We have seen how this doctrine is identified with both the basic consciousness of Yogacara and with emptiness in Madhyamaka and how it supplements both of these Mahayana schools with a positive ground of being. As the presence of the buddha in the world, buddha-nature is not only interpreted as a groundless emptiness (the lack of intrinsic nature in things), but also as the ground of being as well. This presence of the buddha in the world reaches its apotheosis in the theory and practice of tantra, where buddha-nature arguably functions as the theoretical and practical foundation of Vajrayana. This presence, I have suggested, can be understood as a form of “pantheism.” Buddha-nature, like pantheism, is a doctrine of immanence. Thinking about buddha-nature in terms of pantheism can shed light on important facets of its place in Buddhist traditions. I hope to have shown this here, and to have sparked a new direction in thinking about buddha- nature, one that will enrich further conversations about Buddhism and pantheism.


NOTES


1 Densely Arrayed Sutra (Gandavyuhasutra) Peking edition #778, vol. 29: 152.2.1.

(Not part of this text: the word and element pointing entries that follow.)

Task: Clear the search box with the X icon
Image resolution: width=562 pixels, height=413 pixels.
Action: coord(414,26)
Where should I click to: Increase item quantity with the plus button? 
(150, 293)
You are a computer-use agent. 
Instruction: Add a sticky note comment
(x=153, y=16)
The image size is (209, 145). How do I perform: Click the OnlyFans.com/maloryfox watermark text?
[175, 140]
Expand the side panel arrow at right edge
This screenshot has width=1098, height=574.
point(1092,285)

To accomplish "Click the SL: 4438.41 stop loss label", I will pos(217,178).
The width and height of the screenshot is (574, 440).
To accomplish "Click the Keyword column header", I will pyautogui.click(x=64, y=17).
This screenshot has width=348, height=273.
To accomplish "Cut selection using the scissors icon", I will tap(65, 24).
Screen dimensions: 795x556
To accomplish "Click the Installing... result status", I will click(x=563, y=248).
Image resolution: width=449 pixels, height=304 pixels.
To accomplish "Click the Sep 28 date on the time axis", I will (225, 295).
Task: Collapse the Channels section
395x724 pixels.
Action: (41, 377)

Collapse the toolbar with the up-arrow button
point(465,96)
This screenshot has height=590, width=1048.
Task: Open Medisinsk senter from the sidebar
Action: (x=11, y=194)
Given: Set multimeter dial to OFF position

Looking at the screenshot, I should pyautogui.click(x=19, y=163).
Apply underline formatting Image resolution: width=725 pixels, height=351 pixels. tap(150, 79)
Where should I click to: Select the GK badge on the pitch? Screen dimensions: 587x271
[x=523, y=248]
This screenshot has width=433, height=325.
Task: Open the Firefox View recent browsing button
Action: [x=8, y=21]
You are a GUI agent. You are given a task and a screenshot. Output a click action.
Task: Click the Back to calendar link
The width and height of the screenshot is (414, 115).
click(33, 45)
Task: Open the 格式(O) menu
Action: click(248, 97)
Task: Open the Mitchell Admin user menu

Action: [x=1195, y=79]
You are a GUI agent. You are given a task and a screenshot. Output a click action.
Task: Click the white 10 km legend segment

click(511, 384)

2 Such a circularity in the case of buddha-nature is articulated well in Paul Tillich's “mystical apriori,” a foundation of dialectical inquiry in the context of his Christian theology. We will consider Tillich's theology in relation to buddha-nature below, but a statement he makes is relevant here: In both the empirical and metaphysical approaches, as well as in the much more numerous cases of their mixture, it can be observed that the a priori which directs the induction and the deduction is a type of mystical experience. Whether it is “being itself” (Scholastics) or “universal substance” (Spinoza), whether it is “beyond subjectivity and objectivity' (James) or the “identity of spirit and nature” (Schelling), whether it is “universe” (Schleiermacher) or “cosmic whole” (Hocking), whether it is “value creating process” (Whitehead) or “progressive integration” (Wieman), whether it is “absolute spirit” (Hegel) or “cosmic person” (Brightman) - each of these concepts is based on an immediate experience of something ultimate in value and being of which one can become intuitively aware. Idealism and naturalism differ very little in their starting point . Both are dependent on a point of identity between the experiencing subject and the ultimate . The theological concepts of both idealists and naturalists are rooted in a “mystical apriori,” an awareness of something that transcends the cleavage between subject and object. And if in the course of a “scientific' procedure this a priori is discovered, its discovery is only possible because it was present from the very beginning. This is the circle which no religious philosopher can escape. And it is by no means a vicious one. Every understanding of spiritual things (Geistwissenschaft) is circular. (Tillich 1951-57: 1:9)

3 Indeed, if we had access to living communities of Buddhist Mahayana practice in India like we have in East Asia and Tibet, we can reasonably speculate that we would find many rituals (e.g., buddhanusmrti) that resemble Vajrayana practices.